How many times have you heard that keeping your head absolutely still is the key to good putting? No less than two of golfing's greatest luminaries have said the very same thing. Jack Nicklaus says that head movement is the biggest single problem that all golfers, professional and amateur alike, have with putting. Tiger Woods also says that even the smallest head movement can throw a putt off-line.
An article in the Journal of Motor Behavior reports the research done by a golfer-professor at McMaster University who says otherwise. So who are you going to believe? The good professor or golf's greatest players? We all know which side the conventional wisdom falls down on.
It's an important subject because putts, for both pros and weekend golfers alike, commonly account for about 40% of your stroke total for the round.
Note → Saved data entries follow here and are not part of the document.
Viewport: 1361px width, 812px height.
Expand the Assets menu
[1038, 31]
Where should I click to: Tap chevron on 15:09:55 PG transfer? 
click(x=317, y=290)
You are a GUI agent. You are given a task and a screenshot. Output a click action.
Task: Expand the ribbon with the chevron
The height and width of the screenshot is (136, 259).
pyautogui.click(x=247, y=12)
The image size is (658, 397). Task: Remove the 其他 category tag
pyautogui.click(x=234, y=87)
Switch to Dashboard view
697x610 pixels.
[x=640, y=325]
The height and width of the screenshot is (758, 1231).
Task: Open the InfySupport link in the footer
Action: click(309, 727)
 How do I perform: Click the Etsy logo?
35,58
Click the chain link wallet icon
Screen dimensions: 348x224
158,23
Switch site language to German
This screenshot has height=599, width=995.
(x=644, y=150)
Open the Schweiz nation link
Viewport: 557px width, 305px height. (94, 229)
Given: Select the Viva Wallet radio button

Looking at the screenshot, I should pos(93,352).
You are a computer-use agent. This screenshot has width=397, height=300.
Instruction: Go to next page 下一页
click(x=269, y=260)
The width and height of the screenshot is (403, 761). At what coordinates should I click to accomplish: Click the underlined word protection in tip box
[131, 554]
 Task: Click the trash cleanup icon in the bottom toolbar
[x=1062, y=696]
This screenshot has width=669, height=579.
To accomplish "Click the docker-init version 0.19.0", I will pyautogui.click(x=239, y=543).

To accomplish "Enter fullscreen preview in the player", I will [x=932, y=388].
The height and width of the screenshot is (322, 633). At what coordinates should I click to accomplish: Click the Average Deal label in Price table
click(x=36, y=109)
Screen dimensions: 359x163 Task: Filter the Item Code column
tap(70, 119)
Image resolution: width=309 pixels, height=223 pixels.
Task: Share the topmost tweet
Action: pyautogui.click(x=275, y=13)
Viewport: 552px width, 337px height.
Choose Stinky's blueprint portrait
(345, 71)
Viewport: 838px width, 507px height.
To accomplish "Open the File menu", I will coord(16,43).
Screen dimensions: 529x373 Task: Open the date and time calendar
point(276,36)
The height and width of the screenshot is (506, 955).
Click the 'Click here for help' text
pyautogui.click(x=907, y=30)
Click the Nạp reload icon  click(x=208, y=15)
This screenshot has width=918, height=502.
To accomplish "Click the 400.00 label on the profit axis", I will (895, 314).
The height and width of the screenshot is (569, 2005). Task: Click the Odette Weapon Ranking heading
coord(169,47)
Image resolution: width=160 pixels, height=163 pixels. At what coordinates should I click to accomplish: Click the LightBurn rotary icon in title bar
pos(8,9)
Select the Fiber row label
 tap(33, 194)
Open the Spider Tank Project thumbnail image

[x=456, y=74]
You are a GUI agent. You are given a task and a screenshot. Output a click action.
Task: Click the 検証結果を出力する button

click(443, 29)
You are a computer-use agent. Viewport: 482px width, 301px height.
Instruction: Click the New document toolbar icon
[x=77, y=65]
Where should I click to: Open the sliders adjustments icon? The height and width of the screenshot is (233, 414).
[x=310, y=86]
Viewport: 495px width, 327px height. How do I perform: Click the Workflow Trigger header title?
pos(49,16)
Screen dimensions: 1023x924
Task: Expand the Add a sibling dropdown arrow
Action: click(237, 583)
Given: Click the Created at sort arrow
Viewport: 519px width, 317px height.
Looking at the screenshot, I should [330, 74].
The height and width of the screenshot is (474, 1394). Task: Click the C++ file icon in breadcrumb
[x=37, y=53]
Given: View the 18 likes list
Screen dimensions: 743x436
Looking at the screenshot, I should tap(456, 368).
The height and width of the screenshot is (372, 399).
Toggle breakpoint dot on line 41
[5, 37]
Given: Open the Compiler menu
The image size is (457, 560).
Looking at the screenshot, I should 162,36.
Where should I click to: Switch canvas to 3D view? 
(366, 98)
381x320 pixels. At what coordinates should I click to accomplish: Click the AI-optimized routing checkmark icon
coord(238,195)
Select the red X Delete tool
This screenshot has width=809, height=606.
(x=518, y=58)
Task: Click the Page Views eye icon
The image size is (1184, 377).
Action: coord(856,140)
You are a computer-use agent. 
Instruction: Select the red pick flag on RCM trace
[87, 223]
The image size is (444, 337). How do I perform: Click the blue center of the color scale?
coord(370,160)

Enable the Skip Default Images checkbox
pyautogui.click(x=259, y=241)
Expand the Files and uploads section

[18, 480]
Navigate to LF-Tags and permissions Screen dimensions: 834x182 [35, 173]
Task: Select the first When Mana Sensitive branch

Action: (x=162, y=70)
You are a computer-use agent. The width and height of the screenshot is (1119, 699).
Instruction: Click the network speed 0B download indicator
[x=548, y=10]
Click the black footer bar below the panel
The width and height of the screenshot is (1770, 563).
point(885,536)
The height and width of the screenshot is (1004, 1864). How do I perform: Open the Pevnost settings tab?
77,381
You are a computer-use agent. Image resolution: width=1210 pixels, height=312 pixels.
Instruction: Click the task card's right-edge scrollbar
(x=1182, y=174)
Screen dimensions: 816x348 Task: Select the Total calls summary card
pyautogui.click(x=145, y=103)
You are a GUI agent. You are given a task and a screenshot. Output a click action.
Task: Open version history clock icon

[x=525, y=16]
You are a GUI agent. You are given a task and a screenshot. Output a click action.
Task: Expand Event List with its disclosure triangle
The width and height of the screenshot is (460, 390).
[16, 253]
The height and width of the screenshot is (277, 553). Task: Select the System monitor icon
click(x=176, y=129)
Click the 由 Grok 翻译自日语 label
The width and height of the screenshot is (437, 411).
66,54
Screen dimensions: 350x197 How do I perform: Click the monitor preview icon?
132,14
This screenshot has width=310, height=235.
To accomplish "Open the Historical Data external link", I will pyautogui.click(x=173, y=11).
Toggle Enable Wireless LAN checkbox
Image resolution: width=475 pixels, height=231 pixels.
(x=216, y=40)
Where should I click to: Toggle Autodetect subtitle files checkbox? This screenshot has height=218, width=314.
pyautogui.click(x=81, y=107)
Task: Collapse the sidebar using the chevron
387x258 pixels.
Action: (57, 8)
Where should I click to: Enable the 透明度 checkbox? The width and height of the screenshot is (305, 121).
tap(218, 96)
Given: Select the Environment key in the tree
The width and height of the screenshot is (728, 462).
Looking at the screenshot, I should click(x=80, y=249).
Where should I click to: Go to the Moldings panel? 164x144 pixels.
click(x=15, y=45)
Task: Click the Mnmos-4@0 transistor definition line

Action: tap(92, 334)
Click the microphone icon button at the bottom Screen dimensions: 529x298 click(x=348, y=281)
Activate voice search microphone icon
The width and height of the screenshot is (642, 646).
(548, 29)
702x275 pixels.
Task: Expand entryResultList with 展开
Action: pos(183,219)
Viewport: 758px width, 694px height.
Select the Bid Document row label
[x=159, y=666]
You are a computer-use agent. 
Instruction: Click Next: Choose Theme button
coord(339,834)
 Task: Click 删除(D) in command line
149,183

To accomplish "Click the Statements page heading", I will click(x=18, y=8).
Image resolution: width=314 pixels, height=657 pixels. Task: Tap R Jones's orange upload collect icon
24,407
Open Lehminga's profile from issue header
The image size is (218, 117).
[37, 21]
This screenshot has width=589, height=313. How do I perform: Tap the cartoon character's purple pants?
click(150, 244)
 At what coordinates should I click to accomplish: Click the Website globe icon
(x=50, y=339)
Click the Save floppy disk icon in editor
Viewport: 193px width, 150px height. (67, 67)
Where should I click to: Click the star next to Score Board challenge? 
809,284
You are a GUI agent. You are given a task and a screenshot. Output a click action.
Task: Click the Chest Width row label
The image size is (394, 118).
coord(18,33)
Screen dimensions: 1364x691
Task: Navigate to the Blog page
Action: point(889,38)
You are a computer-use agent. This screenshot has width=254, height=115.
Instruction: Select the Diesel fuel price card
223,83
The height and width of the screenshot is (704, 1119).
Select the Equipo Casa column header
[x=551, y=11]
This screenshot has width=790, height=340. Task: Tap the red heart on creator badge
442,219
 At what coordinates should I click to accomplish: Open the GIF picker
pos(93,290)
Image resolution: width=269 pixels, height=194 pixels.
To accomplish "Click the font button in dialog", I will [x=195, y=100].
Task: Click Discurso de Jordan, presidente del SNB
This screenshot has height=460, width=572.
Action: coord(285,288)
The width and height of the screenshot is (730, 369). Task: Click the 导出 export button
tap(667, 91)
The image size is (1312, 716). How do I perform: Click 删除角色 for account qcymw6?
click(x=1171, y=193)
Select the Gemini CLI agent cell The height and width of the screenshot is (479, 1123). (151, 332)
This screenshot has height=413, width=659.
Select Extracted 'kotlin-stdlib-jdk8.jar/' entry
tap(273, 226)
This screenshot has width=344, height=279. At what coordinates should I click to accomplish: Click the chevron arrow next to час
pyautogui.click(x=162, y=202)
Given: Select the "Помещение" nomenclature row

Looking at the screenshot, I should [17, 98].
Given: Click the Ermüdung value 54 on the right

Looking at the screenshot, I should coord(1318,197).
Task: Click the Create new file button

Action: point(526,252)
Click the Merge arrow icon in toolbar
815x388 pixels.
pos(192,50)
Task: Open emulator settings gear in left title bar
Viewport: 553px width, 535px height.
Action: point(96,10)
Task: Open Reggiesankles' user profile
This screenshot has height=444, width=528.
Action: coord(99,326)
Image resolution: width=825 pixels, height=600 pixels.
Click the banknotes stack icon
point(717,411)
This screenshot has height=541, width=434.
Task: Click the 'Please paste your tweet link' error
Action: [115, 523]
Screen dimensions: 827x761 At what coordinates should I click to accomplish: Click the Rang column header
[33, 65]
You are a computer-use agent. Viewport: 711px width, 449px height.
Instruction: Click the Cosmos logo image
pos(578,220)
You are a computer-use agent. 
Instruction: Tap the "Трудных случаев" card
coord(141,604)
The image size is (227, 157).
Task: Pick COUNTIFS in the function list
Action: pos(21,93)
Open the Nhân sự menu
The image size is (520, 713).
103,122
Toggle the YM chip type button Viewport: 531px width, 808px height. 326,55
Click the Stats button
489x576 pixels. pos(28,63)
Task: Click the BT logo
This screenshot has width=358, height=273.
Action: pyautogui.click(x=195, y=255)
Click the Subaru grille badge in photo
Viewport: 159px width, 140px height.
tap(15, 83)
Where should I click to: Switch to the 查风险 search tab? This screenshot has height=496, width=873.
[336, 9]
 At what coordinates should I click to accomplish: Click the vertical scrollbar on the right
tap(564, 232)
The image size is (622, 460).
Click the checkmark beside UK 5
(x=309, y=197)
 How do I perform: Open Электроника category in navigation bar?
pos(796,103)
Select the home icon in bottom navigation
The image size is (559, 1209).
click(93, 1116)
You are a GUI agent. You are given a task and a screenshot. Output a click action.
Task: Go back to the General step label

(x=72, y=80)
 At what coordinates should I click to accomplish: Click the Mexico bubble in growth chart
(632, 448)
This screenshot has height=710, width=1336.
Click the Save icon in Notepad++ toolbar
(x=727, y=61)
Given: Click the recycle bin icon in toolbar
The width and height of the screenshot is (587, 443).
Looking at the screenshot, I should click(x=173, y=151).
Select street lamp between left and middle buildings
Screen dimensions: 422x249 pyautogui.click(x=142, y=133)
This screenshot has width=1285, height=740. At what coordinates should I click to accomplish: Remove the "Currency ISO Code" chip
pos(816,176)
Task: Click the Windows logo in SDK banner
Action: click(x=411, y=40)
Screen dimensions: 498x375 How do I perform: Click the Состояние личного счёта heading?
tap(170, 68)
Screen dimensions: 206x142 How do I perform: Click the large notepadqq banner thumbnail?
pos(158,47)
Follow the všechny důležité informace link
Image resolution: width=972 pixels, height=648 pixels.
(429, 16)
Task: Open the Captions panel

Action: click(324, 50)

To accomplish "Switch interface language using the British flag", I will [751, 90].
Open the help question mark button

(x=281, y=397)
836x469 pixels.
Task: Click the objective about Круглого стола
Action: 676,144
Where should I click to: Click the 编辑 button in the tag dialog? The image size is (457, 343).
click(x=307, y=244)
Improving your putting is by far and away the best single way to improve your golf scores. Even if you could magically add 50 yards to your drives it would pale in comparison to the magical effect on your golf scores of never making another three putt. And that's without saying anything at all about the magical effect it would have on your wallet if you happen to play for a little of the green stuff now and then.
The researchers assembled two groups of golfers for their experiment. The two groups were aged roughly the same but one group had average to high handicappers and the other group consisted of professional and scratch golfers. Each golfer made 60 putts. The researchers used a sophisticated infrared tracking system to measure the tiniest movement in the golfers heads while they were making their putts.
The research showed that both the experts and the average golfers moved their heads about the same amount during their putts. The big difference was that the average golfers moved their heads in the same direction as the putter head, and the experts moved their heads in the opposite direction of the putter reversing their head movement at precisely the same time that they reversed their putter movement.
The exact reasons for the difference in the direction of head movement is not entirely clear and the researchers surmised that the expert golfers were more focused on maintaining a stable and balanced stance that severely restricted torso movements, while the average golfers were swaying their entire torso in the direction of the putter the same way that they were moving their heads.
The researchers say that the experts are coordinating their body movements exactly the same way that we coordinate all of our other limb movements during the day. The experts are unconsciously maintaining a stable body position by using their head as a counterweight to counteract the destabilization to their stance being introduced by the putter movement. The findings then are completely consistent with what a kinesiologist would classify as normal coordinating body movements even if they are not consistent with the common wisdom and most golf instructors.